WORK REQUEST → Pick out each line below containing "type".

Collected data entries

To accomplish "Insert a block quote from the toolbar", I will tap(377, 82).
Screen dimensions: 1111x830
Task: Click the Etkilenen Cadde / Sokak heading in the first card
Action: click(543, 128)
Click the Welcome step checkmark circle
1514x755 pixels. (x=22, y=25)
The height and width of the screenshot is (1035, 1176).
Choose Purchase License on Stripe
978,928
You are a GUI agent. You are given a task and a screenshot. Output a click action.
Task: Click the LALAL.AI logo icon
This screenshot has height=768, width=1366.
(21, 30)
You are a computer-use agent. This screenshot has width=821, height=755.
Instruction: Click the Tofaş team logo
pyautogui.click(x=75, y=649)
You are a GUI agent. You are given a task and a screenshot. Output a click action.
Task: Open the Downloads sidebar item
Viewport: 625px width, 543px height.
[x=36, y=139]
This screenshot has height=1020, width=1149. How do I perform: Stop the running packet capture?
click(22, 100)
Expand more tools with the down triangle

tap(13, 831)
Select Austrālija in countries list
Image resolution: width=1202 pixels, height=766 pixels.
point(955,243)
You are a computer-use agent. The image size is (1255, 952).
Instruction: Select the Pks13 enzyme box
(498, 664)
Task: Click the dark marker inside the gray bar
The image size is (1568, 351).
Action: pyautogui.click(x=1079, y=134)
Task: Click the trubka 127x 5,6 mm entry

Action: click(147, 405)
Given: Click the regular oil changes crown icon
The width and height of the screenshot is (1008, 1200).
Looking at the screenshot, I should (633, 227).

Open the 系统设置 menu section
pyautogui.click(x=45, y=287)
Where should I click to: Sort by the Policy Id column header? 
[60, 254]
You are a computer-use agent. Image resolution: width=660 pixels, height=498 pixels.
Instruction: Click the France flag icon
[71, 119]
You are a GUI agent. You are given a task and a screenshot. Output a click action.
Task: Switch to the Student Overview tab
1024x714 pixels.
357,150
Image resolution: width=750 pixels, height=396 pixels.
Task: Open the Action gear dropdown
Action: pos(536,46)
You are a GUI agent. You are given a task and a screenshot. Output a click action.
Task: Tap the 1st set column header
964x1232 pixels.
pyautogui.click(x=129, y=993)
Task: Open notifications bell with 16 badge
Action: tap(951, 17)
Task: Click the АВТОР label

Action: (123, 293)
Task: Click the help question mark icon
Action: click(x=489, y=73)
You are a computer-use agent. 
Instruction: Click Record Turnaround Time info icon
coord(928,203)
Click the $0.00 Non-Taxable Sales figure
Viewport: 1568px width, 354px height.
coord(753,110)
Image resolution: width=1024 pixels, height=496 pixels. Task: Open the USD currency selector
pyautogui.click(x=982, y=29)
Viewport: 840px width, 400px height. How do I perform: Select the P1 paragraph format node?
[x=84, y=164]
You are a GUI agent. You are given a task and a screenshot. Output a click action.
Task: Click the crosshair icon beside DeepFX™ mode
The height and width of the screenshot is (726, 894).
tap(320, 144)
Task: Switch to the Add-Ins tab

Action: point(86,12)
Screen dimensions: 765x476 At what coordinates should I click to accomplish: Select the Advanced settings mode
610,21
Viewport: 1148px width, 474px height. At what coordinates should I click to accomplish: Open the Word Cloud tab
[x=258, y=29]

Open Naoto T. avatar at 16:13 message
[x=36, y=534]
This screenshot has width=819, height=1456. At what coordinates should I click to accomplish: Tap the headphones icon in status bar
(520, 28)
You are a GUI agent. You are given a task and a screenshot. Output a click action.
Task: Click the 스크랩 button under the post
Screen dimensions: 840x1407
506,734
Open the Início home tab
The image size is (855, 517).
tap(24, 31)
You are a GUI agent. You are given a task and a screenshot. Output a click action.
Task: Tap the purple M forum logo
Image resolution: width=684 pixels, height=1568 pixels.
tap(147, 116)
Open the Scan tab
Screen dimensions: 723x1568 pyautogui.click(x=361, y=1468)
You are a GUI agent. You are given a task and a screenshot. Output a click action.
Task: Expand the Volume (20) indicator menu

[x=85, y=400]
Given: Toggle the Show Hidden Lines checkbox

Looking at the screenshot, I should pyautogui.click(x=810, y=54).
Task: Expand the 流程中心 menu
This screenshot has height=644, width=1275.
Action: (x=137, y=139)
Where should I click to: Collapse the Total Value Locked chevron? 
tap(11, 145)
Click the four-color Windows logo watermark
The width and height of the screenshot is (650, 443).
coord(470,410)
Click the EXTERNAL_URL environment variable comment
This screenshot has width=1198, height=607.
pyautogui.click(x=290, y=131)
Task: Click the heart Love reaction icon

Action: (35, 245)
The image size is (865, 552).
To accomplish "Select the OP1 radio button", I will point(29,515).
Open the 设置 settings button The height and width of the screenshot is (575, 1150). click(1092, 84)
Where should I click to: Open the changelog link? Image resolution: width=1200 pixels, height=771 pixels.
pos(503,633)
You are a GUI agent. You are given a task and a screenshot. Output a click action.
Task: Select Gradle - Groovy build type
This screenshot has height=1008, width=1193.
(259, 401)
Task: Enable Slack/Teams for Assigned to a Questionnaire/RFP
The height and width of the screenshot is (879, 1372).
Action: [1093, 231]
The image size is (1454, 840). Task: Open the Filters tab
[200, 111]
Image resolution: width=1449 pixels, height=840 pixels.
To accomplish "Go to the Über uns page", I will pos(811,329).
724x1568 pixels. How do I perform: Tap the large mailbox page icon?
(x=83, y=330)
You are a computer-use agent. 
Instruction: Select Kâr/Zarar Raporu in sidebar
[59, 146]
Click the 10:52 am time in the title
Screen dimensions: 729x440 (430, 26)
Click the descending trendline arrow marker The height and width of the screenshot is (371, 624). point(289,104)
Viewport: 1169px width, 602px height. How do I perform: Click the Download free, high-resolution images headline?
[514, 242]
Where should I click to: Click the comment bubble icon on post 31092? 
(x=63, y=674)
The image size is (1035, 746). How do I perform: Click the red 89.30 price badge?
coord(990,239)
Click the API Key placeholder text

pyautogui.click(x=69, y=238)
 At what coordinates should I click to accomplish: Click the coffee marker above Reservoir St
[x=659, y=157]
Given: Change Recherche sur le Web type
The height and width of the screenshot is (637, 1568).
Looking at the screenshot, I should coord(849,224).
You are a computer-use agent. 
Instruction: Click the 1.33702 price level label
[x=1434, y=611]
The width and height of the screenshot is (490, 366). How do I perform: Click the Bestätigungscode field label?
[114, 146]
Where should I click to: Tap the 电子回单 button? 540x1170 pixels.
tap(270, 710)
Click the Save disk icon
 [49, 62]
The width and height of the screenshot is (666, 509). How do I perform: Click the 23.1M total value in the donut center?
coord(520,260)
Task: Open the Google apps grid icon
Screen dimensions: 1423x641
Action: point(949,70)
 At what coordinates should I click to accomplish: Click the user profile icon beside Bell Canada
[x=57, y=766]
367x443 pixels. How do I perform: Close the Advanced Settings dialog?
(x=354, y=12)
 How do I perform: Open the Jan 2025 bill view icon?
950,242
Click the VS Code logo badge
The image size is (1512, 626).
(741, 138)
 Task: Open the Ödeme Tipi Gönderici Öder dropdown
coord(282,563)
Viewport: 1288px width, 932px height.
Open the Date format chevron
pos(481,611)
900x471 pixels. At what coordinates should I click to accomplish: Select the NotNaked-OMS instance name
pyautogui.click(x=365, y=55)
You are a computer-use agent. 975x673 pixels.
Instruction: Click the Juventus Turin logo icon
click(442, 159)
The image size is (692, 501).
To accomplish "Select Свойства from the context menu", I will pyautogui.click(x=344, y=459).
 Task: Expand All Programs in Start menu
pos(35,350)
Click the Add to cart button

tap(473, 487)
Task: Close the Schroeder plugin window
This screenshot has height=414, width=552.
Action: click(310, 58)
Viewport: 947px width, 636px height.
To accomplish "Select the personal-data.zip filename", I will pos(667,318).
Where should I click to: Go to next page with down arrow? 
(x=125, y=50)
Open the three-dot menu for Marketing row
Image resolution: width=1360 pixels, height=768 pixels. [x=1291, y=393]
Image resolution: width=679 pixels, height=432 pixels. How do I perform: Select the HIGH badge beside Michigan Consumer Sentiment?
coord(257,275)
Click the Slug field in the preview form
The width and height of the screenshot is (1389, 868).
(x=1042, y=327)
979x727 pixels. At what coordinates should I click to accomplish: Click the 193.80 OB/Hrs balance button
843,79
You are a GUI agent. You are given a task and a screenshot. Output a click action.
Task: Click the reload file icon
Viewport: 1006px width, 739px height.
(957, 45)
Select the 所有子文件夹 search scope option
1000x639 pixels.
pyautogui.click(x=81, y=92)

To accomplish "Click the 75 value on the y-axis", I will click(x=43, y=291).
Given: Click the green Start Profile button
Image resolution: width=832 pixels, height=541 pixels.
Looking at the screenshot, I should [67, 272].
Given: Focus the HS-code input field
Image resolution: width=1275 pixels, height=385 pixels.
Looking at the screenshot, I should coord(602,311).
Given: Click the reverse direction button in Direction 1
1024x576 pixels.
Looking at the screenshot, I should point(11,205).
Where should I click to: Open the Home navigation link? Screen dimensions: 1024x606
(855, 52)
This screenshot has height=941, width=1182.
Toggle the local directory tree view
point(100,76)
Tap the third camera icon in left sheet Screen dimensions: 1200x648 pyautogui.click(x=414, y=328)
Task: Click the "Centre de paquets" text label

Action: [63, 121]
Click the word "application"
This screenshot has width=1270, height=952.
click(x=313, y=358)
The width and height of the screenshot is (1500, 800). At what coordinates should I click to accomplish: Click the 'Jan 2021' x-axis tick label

YOUR RESPONSE →
Task: Select Gradle - Groovy build type
Given: Change Recherche sur le Web type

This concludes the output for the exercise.